> [Stated task]:
Reproduce the material verbatim, starting at the line that contains "The width and height of the screenshot is (1439, 797)." and continuing through its final line.

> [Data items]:
========================================================================

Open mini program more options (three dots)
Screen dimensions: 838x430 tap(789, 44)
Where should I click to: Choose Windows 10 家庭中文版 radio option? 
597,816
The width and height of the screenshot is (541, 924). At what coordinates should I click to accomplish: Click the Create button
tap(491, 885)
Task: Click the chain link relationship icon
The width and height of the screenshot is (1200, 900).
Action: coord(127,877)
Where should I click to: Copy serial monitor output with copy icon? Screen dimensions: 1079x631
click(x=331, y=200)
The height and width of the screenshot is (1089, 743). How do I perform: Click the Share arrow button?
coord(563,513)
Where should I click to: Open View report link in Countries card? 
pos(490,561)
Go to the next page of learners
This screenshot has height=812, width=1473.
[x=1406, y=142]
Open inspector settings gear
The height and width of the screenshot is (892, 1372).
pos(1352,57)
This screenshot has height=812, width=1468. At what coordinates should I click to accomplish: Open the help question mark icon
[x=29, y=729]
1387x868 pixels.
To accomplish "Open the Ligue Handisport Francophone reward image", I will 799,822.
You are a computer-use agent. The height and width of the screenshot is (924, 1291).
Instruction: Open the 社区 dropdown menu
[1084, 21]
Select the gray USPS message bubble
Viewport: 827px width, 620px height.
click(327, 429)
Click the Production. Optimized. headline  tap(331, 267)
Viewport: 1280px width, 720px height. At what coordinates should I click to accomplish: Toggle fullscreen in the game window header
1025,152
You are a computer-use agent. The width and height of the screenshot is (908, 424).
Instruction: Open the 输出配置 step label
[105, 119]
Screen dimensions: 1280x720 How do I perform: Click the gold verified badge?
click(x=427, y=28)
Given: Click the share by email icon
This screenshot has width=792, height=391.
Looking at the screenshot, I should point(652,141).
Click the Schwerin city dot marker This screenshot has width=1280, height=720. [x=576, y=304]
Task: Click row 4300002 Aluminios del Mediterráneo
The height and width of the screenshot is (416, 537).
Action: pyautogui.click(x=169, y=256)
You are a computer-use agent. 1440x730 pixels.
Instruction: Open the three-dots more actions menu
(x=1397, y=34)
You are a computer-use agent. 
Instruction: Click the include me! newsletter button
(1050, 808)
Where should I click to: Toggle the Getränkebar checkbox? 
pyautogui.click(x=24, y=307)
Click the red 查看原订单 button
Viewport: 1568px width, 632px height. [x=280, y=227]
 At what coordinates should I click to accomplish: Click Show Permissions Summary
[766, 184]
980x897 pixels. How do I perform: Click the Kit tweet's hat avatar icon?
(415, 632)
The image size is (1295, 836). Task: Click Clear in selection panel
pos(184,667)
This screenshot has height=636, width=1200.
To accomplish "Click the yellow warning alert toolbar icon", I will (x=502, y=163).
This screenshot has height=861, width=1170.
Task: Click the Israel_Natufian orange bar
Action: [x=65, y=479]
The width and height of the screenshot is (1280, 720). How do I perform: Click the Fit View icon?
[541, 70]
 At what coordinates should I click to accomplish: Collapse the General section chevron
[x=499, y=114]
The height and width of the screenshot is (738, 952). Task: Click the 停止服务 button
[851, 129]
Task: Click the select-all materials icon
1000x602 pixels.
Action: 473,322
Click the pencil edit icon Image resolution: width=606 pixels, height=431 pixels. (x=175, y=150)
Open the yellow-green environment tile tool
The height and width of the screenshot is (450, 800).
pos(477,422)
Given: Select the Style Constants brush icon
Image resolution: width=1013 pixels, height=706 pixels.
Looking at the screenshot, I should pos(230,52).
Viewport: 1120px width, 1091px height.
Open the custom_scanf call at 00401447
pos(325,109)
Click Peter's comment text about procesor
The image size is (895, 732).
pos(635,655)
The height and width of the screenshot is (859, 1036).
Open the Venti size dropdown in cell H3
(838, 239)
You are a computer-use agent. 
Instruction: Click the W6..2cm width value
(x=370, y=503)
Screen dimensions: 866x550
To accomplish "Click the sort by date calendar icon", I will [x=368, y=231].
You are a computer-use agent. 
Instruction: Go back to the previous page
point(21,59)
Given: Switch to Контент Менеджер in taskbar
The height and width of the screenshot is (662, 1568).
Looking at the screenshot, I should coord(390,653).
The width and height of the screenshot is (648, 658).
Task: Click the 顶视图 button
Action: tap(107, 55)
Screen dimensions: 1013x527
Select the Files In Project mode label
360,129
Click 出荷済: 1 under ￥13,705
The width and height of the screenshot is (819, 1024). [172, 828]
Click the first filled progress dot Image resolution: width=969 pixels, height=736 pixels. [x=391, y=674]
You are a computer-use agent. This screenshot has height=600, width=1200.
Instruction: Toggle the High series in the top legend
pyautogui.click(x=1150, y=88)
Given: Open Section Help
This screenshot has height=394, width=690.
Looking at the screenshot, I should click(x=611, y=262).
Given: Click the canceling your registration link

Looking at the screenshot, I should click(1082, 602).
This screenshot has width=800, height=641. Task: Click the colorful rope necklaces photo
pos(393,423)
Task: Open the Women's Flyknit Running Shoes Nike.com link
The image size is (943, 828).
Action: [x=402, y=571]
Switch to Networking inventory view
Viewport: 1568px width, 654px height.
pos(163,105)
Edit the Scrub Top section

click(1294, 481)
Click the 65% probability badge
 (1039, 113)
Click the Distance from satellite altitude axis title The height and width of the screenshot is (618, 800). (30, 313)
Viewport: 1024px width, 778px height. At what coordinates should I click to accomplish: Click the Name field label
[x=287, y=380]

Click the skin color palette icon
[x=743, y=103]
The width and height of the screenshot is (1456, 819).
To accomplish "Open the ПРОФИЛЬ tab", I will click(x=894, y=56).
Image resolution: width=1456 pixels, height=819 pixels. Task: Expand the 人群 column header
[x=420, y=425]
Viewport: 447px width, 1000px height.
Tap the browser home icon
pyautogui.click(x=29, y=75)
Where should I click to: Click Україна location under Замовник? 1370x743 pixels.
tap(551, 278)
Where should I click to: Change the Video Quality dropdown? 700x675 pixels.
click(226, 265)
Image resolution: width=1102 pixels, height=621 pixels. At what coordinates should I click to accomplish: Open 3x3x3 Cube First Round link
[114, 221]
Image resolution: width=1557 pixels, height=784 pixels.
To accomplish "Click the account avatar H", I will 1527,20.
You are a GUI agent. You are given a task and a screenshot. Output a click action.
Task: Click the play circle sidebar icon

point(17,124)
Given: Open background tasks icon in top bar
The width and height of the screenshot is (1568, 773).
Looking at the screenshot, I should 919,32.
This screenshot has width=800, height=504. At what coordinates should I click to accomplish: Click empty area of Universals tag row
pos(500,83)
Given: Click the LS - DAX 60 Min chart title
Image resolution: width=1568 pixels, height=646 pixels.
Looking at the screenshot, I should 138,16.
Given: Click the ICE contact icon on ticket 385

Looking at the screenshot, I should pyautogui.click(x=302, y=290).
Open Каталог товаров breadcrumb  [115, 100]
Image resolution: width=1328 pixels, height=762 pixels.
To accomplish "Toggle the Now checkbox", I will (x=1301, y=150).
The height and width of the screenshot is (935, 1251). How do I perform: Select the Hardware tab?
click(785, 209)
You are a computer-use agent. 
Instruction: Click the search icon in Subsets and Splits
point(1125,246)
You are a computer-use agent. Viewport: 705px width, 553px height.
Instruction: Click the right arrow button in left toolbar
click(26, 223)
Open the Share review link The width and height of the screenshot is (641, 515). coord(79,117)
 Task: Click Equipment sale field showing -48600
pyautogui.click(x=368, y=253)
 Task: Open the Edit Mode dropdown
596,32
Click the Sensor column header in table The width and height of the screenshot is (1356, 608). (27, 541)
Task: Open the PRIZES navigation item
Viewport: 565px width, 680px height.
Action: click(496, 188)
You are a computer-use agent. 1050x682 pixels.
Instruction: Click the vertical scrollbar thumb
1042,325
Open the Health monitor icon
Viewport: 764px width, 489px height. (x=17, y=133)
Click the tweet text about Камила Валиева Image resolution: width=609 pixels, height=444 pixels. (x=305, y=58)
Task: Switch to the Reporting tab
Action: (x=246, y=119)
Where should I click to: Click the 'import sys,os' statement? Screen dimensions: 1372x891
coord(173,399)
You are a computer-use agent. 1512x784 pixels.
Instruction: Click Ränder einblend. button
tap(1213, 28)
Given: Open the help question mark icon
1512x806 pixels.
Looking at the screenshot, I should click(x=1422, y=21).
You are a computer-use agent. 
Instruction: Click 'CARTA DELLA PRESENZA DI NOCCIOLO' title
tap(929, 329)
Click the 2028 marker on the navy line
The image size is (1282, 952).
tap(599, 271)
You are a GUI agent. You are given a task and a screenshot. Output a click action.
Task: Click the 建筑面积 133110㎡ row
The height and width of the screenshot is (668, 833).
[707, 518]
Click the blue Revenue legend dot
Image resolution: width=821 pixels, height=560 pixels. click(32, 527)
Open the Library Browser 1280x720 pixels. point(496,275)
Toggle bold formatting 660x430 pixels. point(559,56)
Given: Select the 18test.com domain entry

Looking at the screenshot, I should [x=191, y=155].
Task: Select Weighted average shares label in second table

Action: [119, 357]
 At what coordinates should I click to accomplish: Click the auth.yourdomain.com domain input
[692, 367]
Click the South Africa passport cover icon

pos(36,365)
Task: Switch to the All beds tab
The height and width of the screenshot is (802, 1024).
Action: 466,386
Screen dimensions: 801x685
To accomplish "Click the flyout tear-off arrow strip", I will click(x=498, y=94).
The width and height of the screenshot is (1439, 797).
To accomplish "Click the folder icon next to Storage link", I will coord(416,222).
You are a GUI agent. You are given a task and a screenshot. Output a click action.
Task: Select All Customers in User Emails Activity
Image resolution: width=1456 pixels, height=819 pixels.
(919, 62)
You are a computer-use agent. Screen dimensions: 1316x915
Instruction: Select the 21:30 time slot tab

========================================================================

> [Answer to the task]:
The width and height of the screenshot is (1439, 797).
To accomplish "Click the folder icon next to Storage link", I will coord(416,222).
You are a GUI agent. You are given a task and a screenshot. Output a click action.
Task: Select All Customers in User Emails Activity
Image resolution: width=1456 pixels, height=819 pixels.
(919, 62)
You are a computer-use agent. Screen dimensions: 1316x915
Instruction: Select the 21:30 time slot tab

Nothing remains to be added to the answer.